ACTIVITY: Output only the lines below that start at the line containing "Aclaración (774, 1559)" and end at the line containing "Envío (880, 819)", with both ends kept.

DATA RECORDS:

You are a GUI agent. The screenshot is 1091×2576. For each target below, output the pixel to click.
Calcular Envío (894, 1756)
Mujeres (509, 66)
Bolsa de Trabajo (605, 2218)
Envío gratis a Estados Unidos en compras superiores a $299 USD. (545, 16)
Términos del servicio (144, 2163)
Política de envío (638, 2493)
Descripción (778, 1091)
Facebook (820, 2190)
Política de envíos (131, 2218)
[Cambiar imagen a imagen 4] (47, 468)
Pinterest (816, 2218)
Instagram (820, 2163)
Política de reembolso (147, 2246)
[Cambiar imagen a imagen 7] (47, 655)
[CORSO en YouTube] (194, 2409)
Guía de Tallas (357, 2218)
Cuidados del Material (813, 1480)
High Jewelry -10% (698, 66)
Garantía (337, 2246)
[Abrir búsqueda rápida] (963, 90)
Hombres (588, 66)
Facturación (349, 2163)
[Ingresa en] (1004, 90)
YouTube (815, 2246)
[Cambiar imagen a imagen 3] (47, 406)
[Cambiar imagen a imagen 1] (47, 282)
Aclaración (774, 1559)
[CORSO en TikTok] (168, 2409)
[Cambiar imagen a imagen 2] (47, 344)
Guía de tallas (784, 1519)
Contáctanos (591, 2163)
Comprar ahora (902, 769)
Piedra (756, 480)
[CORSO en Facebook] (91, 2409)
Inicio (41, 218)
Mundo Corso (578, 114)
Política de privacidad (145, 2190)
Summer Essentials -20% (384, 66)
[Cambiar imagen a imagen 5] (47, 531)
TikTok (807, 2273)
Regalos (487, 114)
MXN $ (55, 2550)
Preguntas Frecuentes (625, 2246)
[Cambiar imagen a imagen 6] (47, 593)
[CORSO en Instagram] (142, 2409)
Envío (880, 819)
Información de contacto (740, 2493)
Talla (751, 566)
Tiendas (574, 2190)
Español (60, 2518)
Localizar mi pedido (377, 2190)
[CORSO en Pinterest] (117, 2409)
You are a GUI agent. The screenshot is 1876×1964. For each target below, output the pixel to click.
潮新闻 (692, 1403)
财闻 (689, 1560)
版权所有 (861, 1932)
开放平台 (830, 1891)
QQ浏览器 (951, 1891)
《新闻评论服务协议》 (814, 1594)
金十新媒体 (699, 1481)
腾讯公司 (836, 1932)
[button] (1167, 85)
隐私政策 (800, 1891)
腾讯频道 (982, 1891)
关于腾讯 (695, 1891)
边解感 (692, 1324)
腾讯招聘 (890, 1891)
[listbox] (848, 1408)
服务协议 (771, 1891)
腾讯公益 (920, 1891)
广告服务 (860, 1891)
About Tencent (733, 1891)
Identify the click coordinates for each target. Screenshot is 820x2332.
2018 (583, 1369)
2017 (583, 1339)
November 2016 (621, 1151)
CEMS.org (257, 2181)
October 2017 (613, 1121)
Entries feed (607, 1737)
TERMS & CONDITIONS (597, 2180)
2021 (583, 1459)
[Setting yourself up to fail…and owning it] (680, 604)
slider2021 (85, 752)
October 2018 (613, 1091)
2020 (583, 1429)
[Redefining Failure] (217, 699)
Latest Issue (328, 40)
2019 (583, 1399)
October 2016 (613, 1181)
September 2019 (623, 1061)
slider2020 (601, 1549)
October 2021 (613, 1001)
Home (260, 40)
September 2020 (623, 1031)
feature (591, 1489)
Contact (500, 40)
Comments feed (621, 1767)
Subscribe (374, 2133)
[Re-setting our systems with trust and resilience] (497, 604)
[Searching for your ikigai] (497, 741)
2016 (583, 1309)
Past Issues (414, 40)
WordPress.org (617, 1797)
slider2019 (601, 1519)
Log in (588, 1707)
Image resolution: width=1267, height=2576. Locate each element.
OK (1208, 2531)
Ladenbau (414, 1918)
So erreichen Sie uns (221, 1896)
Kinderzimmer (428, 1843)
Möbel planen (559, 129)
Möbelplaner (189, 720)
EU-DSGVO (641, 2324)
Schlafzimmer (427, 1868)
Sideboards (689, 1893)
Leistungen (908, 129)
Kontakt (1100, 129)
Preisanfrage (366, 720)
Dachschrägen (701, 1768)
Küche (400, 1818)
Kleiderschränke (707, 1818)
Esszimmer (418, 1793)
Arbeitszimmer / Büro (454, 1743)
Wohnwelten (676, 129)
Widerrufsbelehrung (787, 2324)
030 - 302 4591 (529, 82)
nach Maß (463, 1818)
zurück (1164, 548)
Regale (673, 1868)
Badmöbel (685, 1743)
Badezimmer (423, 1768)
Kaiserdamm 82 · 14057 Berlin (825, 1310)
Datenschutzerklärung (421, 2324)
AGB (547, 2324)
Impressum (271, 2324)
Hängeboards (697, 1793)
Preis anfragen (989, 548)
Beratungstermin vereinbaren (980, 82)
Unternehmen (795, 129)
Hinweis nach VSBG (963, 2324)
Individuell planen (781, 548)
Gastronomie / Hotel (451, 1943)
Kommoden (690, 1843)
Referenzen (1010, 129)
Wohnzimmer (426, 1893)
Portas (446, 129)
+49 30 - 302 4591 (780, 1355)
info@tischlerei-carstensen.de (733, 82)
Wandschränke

ANSWER TO THE PROBLEM:
Aclaración (774, 1559)
[CORSO en TikTok] (168, 2409)
[Cambiar imagen a imagen 2] (47, 344)
Guía de tallas (784, 1519)
Contáctanos (591, 2163)
Comprar ahora (902, 769)
Piedra (756, 480)
[CORSO en Facebook] (91, 2409)
Inicio (41, 218)
Mundo Corso (578, 114)
Política de privacidad (145, 2190)
Summer Essentials -20% (384, 66)
[Cambiar imagen a imagen 5] (47, 531)
TikTok (807, 2273)
Regalos (487, 114)
MXN $ (55, 2550)
Preguntas Frecuentes (625, 2246)
[Cambiar imagen a imagen 6] (47, 593)
[CORSO en Instagram] (142, 2409)
Envío (880, 819)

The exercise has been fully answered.